● TO DO
Pictures do not belong in the copy. Output exactly the lines from the one containing "Nachrichten (31, 172)" to the end of the listing below.

○ ○ ○

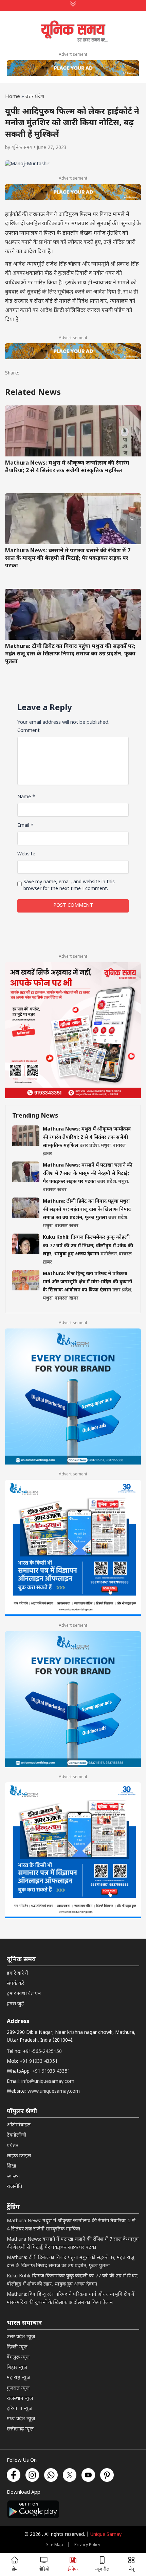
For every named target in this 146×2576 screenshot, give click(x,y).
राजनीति (14, 2187)
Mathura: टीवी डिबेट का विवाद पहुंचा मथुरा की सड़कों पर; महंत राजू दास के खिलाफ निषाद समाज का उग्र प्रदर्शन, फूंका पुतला (70, 654)
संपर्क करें (15, 1983)
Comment (28, 730)
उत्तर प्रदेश (34, 97)
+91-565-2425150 (42, 2051)
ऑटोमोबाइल (19, 2125)
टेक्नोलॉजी (16, 2135)
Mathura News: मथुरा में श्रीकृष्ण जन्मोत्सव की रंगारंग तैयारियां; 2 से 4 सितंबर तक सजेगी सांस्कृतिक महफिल (67, 467)
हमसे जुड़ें (15, 2004)
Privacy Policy (87, 2545)
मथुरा (106, 1145)
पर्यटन (12, 2146)
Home (12, 97)
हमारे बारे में (17, 1973)
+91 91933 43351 (39, 2061)
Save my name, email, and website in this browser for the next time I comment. (69, 885)
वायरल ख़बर (55, 1190)
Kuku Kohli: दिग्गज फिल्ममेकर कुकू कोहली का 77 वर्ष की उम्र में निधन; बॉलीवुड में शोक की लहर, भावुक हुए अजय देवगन (88, 1245)
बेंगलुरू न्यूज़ (18, 2357)
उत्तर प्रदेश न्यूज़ (21, 2337)
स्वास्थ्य (13, 2176)
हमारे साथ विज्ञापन (24, 1994)
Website (26, 854)
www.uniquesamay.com (54, 2091)
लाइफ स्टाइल (19, 2156)
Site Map (54, 2545)
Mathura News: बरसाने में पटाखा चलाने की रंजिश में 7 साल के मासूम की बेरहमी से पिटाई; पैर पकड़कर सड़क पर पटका (67, 559)
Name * (26, 797)
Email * (25, 825)
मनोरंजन (109, 1254)
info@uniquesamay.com (47, 2081)
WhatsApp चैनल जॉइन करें (73, 2485)
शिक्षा (11, 2166)
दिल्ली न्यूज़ (17, 2347)
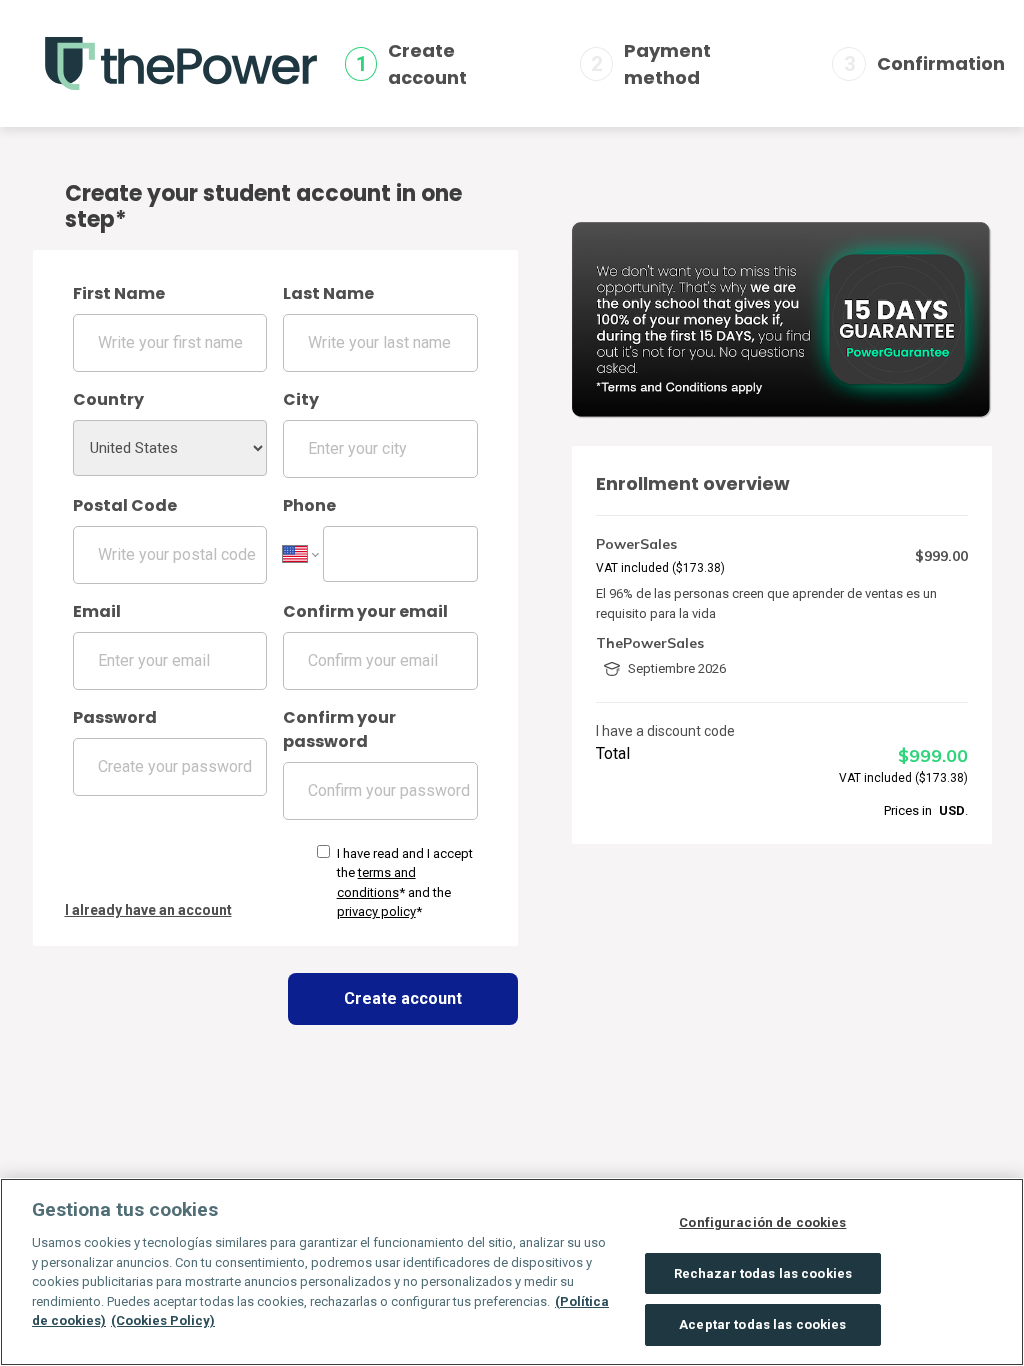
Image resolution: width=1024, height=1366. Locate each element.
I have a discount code (665, 731)
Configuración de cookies (762, 1222)
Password (115, 717)
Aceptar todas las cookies (762, 1324)
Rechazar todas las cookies (763, 1273)
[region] (512, 1272)
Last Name (328, 293)
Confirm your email (365, 611)
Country (108, 399)
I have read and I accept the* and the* (405, 883)
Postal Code (125, 505)
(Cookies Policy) (163, 1320)
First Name (119, 293)
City (301, 399)
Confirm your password (339, 729)
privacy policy (376, 911)
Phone (309, 505)
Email (97, 611)
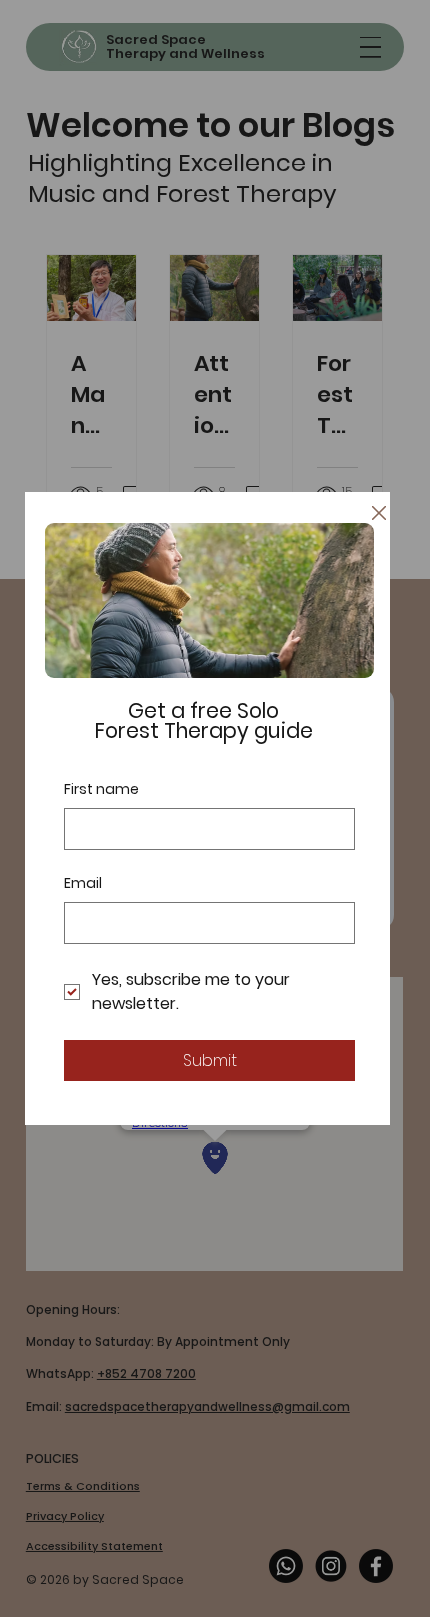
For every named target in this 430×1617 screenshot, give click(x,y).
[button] (379, 514)
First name (101, 789)
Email (83, 883)
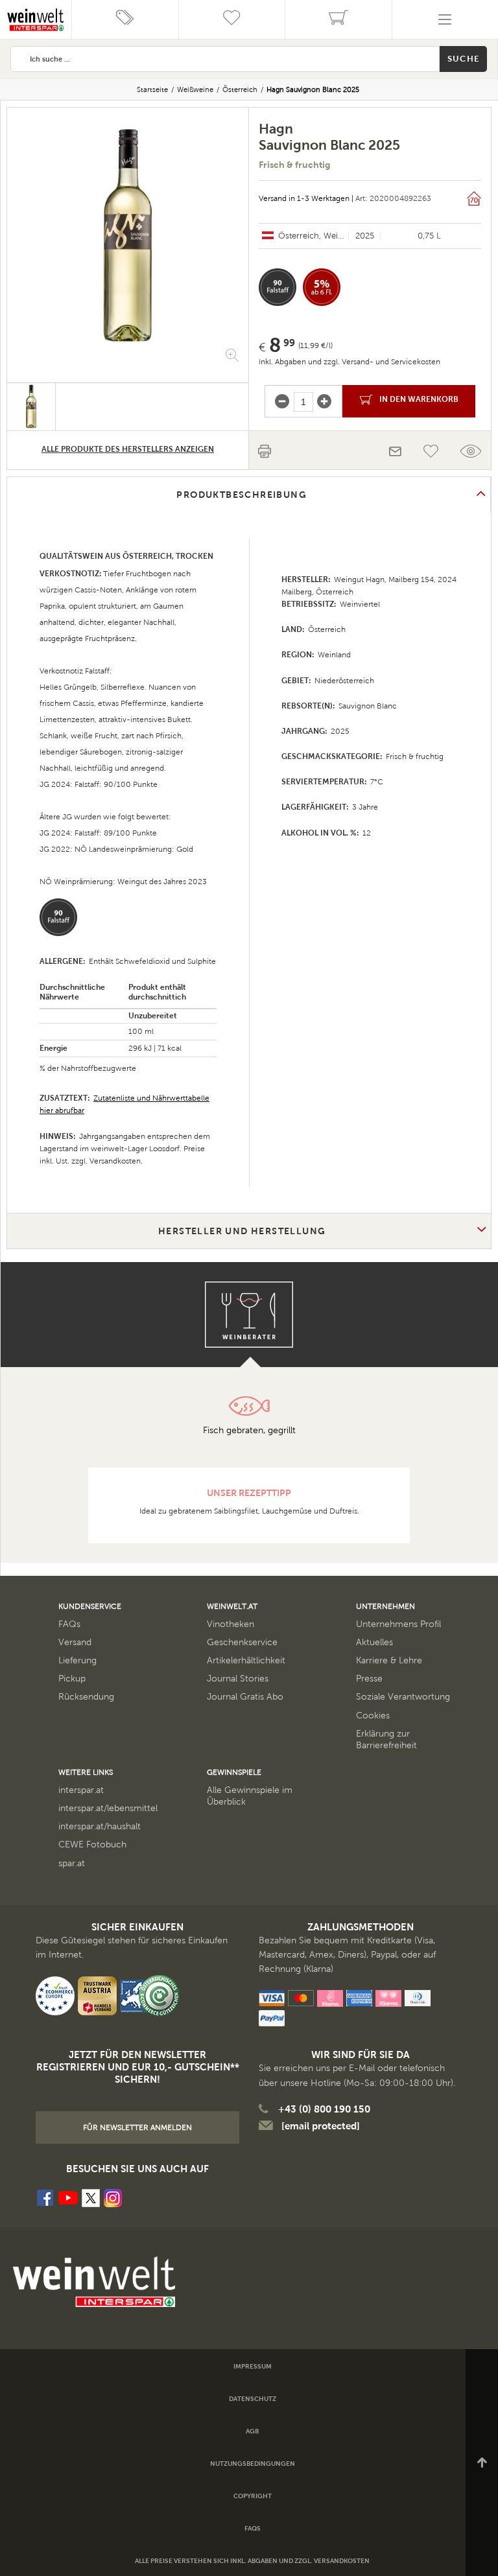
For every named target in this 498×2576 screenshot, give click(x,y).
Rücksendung (86, 1697)
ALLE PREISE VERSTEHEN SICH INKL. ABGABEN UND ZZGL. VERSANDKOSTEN (252, 2560)
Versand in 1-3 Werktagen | (306, 198)
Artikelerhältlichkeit (246, 1660)
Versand (74, 1642)
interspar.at (81, 1790)
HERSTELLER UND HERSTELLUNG (242, 1231)
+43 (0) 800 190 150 (324, 2109)
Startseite (152, 89)
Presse (369, 1678)
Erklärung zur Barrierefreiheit (386, 1739)
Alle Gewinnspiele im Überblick (249, 1796)
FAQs (69, 1624)
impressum (252, 2366)
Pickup (72, 1678)
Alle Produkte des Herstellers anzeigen (128, 449)
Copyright (252, 2496)
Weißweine (195, 89)
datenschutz (252, 2398)
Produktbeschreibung (241, 494)
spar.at (71, 1863)
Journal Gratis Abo (245, 1697)
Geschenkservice (242, 1642)
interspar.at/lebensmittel (108, 1808)
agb (252, 2431)
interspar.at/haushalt (99, 1826)
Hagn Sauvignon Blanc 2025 (313, 89)
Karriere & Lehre (389, 1660)
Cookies (373, 1715)
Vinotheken (230, 1624)
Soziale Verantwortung (403, 1697)
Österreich (239, 89)
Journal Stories (237, 1678)
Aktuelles (374, 1642)
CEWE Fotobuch (92, 1844)
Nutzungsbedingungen (252, 2463)
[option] (127, 235)
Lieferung (77, 1660)
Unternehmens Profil (398, 1624)
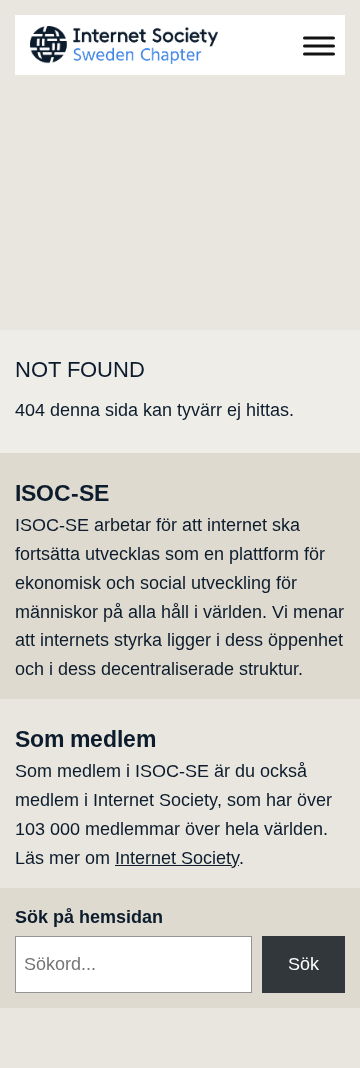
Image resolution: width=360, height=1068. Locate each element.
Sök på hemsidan (89, 917)
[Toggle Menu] (319, 45)
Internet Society (177, 858)
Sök (303, 964)
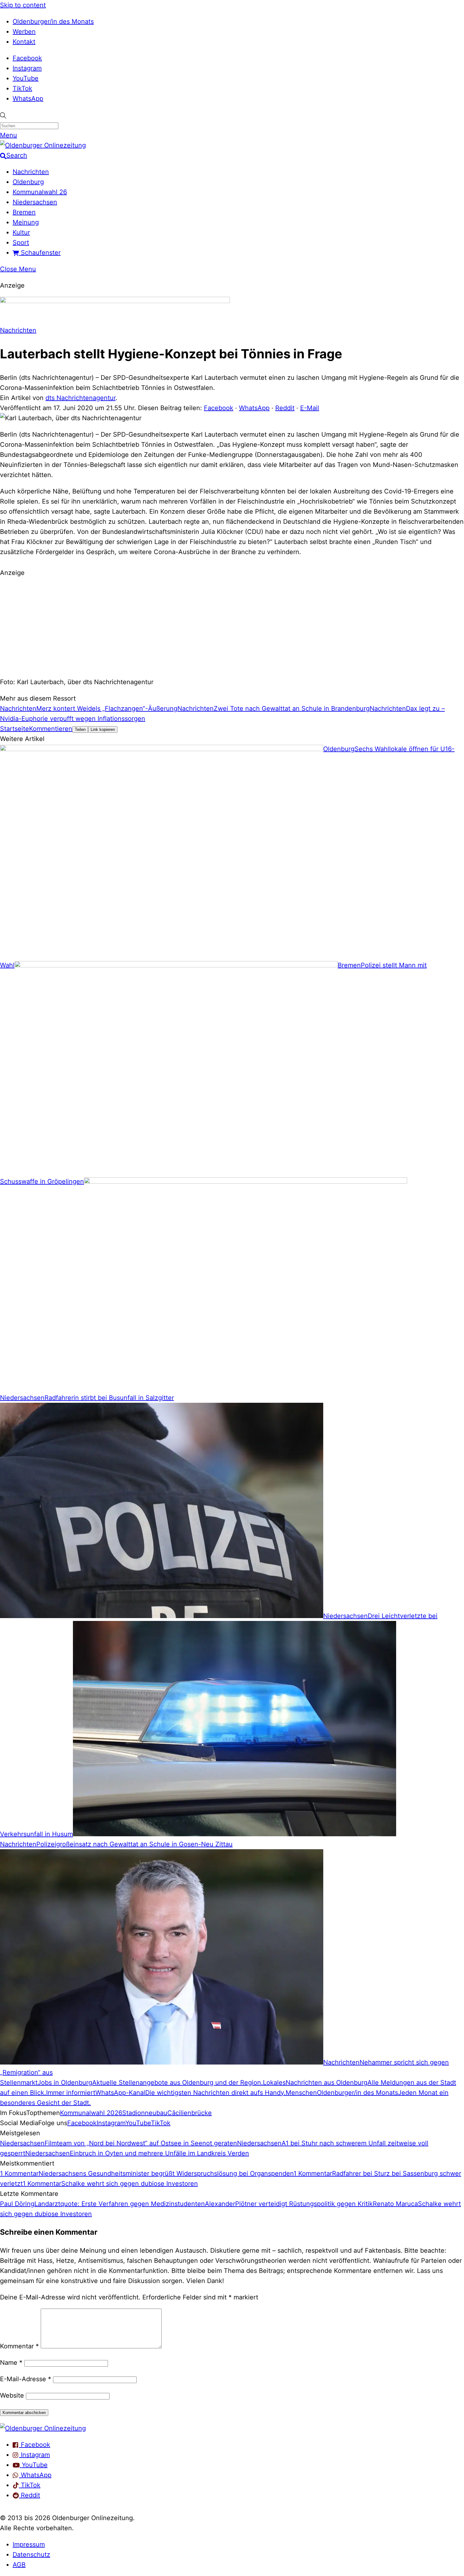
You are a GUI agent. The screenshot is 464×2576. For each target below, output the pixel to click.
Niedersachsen (35, 202)
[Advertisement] (232, 626)
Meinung (26, 222)
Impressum (29, 2544)
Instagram (27, 68)
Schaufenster (40, 252)
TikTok (22, 88)
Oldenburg (28, 182)
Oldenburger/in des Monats (53, 21)
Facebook (27, 58)
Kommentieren (50, 728)
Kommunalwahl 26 (40, 192)
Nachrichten (31, 172)
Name (11, 2362)
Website (12, 2395)
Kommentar (19, 2346)
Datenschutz (31, 2554)
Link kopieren (103, 729)
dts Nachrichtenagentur (80, 398)
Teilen (80, 729)
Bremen (24, 212)
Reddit (284, 408)
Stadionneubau (144, 2113)
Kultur (21, 232)
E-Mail (309, 408)
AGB (19, 2564)
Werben (24, 31)
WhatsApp (28, 98)
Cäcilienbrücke (189, 2113)
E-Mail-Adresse (25, 2379)
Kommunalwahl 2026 (91, 2113)
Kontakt (24, 41)
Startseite (14, 728)
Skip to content (23, 5)
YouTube (26, 78)
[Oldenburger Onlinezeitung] (43, 2428)
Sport (21, 242)
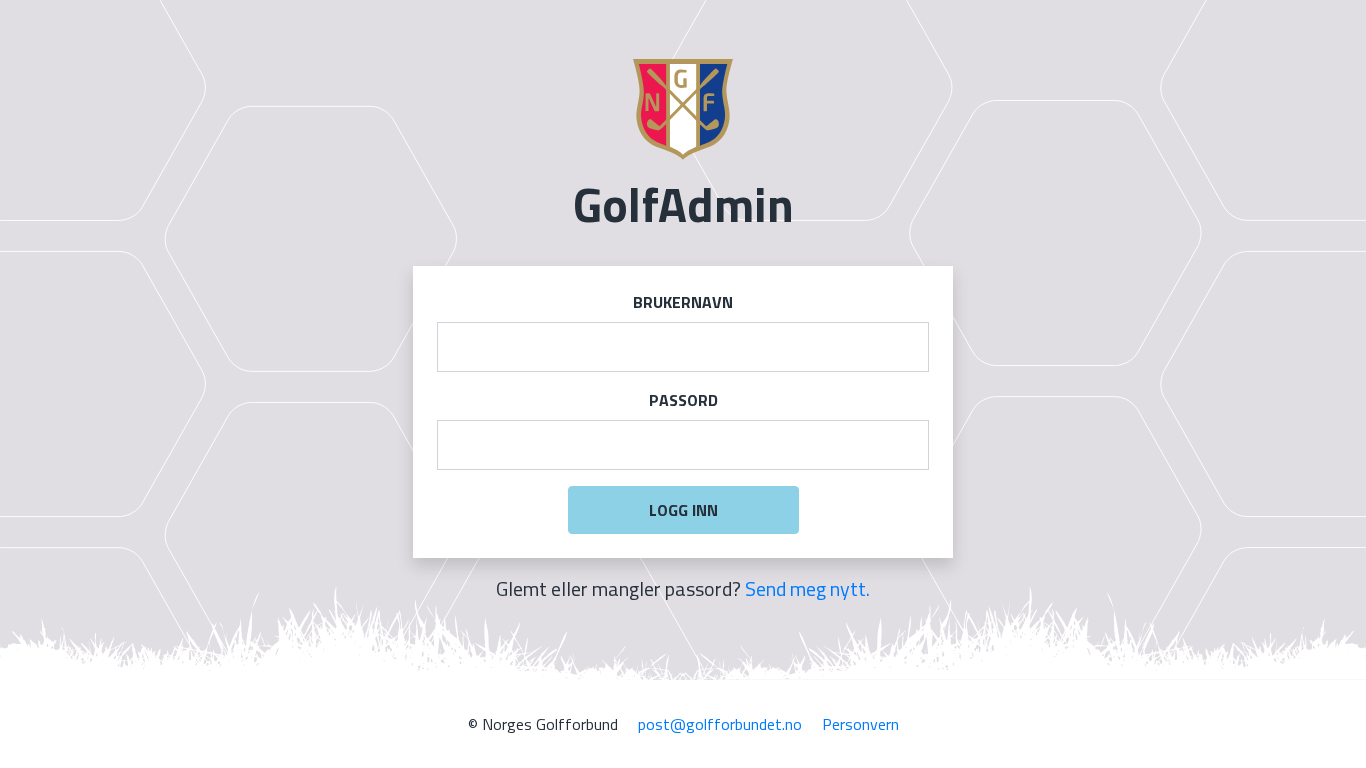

○ ○ ○

● REPLY
Nachrichten (31, 172)
Name (11, 2362)
Website (12, 2395)
Kommentar (19, 2346)
Datenschutz (31, 2554)
Link kopieren (103, 729)
dts Nachrichtenagentur (80, 398)
Teilen (80, 729)
Bremen (24, 212)
Reddit (284, 408)
Stadionneubau (144, 2113)
Kultur (21, 232)
E-Mail (309, 408)
AGB (19, 2564)
Werben (24, 31)
WhatsApp (28, 98)
Cäcilienbrücke (189, 2113)
E-Mail-Adresse (25, 2379)
Kommunalwahl 2026 (91, 2113)
Kontakt (24, 41)
Startseite (14, 728)
Skip to content (23, 5)
YouTube (26, 78)
[Oldenburger Onlinezeitung] (43, 2428)
Sport (21, 242)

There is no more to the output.